Illustration: Julia Schubert



jetzt.de: Die Platte ist direkt von 0 auf 1 in die Charts eingestiegen. Ein Erfolg, der nach Durchhören des Albums gerechtfertigt ist?
Spax: Definitiv. Ich finde es toll, dass deutschsprachiger Rap mittlerweile so häufig in den Charts vertreten ist. Und wenn es jemand verdient hat, dann sicherlich ein Rapper wie Savas, der sich dafür schon seit vielen Jahren den Arsch aufreißt. Ich bin ein Freund von verdientem Erfolg. Ich veranstalte ja auch häufig Workshops, und da merke ich auch, dass nicht mehr amerikanischer, sondern deutscher HipHop für die Kids heute das A und O ist. Mit Big Pooh oder Reef The Last Cauze brauchst du denen nicht kommen. Ami-Rap ist mittlerweile Nischenmusik – von großen Leuten wie Jay-Z und Kanye West mal abgesehen. 

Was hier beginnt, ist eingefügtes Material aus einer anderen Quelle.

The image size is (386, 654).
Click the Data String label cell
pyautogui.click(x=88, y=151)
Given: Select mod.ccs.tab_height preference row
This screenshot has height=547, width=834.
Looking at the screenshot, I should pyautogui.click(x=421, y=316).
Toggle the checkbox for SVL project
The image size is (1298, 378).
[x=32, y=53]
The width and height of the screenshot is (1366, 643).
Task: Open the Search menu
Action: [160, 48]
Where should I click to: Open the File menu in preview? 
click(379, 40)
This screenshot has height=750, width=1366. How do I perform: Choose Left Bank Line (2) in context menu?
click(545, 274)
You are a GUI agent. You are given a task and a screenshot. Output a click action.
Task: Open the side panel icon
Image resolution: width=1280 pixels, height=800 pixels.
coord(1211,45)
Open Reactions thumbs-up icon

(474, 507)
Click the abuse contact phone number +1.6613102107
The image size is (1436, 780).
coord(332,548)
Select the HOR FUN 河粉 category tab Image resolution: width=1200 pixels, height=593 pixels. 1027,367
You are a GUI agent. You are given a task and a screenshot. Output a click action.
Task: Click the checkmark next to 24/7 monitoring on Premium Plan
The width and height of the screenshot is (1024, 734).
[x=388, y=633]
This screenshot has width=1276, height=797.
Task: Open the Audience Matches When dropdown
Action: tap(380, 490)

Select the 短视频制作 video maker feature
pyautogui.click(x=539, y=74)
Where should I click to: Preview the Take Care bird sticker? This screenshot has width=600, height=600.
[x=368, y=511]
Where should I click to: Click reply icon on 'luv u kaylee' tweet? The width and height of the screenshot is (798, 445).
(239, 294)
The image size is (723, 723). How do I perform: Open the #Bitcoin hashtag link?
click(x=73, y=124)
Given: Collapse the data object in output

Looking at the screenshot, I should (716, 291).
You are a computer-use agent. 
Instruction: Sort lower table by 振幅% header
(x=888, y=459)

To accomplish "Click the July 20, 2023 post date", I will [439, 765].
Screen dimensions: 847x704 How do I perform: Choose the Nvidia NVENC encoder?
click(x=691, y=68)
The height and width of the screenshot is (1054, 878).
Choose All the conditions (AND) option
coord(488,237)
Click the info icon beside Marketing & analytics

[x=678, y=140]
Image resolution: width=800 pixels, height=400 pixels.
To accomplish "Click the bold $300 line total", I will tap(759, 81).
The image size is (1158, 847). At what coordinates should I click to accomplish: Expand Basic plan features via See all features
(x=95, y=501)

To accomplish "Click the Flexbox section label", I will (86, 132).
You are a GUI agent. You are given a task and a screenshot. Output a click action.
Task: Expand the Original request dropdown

Savas gilt für viele als bester MC Deutschlands und das, was dem „kompletten MC“ am nächsten kommt. Wie ist deine Einschätzung dazu?
Das kommt wohl darauf an, ab wann man einen MC als komplett bezeichnen möchte. Savas ist ohne Frage ein guter Rapper, technisch gesehen ganz weit vorne und kann die Menge bewegen. Aber freestylen ist, glaub’ ich, nicht so seins – und das gehört bei meinem Bild von einem kompletten MC definitiv dazu. 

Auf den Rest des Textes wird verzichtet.